TCP Congestion Control
The Balancing Act of Throughput
The Congestion Window (CWND)
Regardless of the algorithm, TCP uses a Congestion Window to limit how many packets can be 'in flight'—sent but not yet acknowledged.
TCP Window Scaling
Stop-and-Wait vs. Sliding Window Pipeline
Pipeline (Sliding Window): The server fills the "pipe" with packets. It doesn't wait for ACKs to send the next packet. As long as the window is open, data flows continuously.
The difference between algorithms lies in how they grow and shrink this window.
CUBIC: Growing until Failure
CUBIC is a loss-based algorithm. It increases the window aggressively until it detects Packet Loss. It assumes that loss equals a full buffer. The problem is that in modern networks with huge buffers, CUBIC fills those buffers completely, leading to massive Bufferbloat before it finally slows down.
BBR: Modeling the Physical Limit
BBR is delay-based.
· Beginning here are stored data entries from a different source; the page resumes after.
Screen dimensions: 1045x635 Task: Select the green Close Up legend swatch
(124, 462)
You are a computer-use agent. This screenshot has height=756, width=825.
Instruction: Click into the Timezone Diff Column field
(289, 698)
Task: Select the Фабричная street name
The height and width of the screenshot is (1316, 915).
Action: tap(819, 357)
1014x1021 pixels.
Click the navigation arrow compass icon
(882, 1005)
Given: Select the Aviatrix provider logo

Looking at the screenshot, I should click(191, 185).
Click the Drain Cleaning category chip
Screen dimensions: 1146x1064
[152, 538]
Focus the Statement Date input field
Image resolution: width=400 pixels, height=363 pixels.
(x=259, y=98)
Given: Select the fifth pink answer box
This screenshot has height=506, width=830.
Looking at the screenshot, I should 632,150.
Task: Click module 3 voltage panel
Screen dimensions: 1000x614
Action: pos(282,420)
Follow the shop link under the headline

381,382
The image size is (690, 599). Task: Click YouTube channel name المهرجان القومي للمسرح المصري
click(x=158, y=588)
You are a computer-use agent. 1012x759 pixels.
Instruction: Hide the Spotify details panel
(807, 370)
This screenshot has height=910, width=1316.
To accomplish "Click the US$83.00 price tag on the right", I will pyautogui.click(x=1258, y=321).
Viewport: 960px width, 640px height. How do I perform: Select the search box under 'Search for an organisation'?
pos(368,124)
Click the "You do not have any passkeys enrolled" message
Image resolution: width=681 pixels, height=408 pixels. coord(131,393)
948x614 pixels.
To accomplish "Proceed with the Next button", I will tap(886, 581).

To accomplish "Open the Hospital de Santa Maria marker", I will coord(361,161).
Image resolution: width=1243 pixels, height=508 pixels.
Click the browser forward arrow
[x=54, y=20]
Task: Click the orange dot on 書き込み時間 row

Instead of waiting for a packet to drop, it constantly measures the RTT and the delivery rate. If the RTT starts to climb while the delivery rate stays flat, BBR knows the buffers are filling and it stops growing the window *before* loss occurs.
Choosing the right congestion algorithm is a critical step in Reliability Engineering for long-distance data centers.